How to configure NFSv4 as shared storage for EMS Fault ToleranceNFSv4 mount options on Linux

book

Article ID: KB0072324

calendar_today

Updated On:

Products Versions
TIBCO Enterprise Message Service -

Description

How to configure NFSv4 as shared storage for EMS Fault Tolerance?

Issue/Introduction

How to configure NFSv4 as shared storage for EMS Fault Tolerance

Environment

Linux

Resolution

If this is for a on-prem configuration, in a physical or virtual environment, there are many customers that use NFSv4 as shared storage for EMS F/T.

The following is what we have used for configuring NFSv4 with Linux with great success:

The NFS Server:
This is usually a NAS. The NAS must be configured to support NFS v4 or v4.1. The default is usually still NFSv3.
Also, ensure the /etc/exports is setup up correctly.

The NFS client:

In /etc/fstab, for the mount, use:

<device/mount> /<local mount> nfs proto=tcp,rw,nfsvers=4,soft,timeo=300,retrans=2,actimeo=1,_netdev 0 0

This has shown to provide the most reliability, and write performance.

In EMS:

TIBEMSD.CONF - The client/server heartbeat/timeouts must be set to ensure that the clients can reconnect after network or system failure. Failure to do so, will prevent the EMS clients from reconnecting and continuing without having to restart the applications and to prevent message loss. The following values were used successfully:

server_heartbeat_client = 10
client_timeout_server_connection=30
client_heartbeat_server=10
server_timeout_client_connection=30

If there are routes, then the server_hearbeat_server and server_timeout_server_connection should also be defined.

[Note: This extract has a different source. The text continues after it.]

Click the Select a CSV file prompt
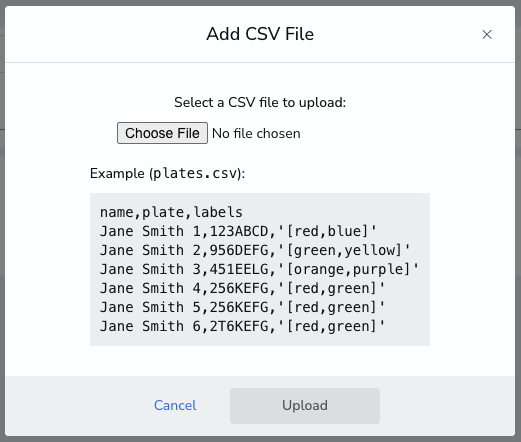Viewport: 521px width, 442px height. coord(260,102)
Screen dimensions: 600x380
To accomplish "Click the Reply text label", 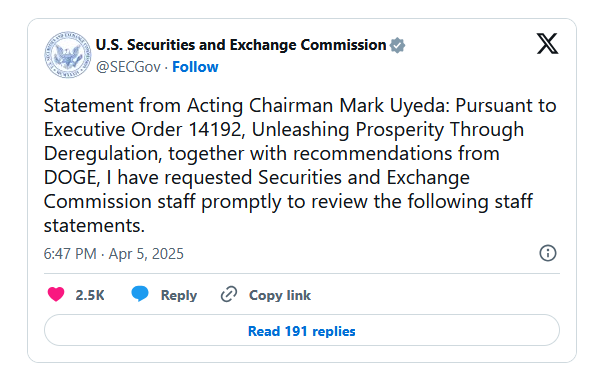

CLIENT Connections - If EMS Connection Factories are used, the client re-connect parameters must be defined in factories.conf, or directly in the client code or TIBCO product TRA file. The following are examples and the clients will attempt to reconnect for 100 seconds:

reconnect_attempt_count=100
reconnect_attempt_delay=1000
 
Failure to set these parameters will cause the connection to be purged after a fail-over, and the clients will have to be restarted.

For the file-based store, you must set the following parameters to ensure proper data integrity is maintained during various disk write error situations:

1. Set the file_crc store property of each file-based store to true.  We recommend this be applied to all production EMS servers as soon as possible.  Enabling CRC checksums on the EMS message data will prevent corrupted records from being read and processed.  In a future release of EMS, this option will be ignored and CRCs will be enabled on all persisted message data. 

2. Set the always_exit_on_disk_error global system property to true.  We recommend this be applied to all production EMS servers as soon as possible.  There is a defect present in all versions of the EMS server wherein the server may not exit properly when encountering a non-retryable disk error upon accessing a file-based store.  Setting always_exit_on_disk_error to true will ensure that the server exits when a disk error is encountered.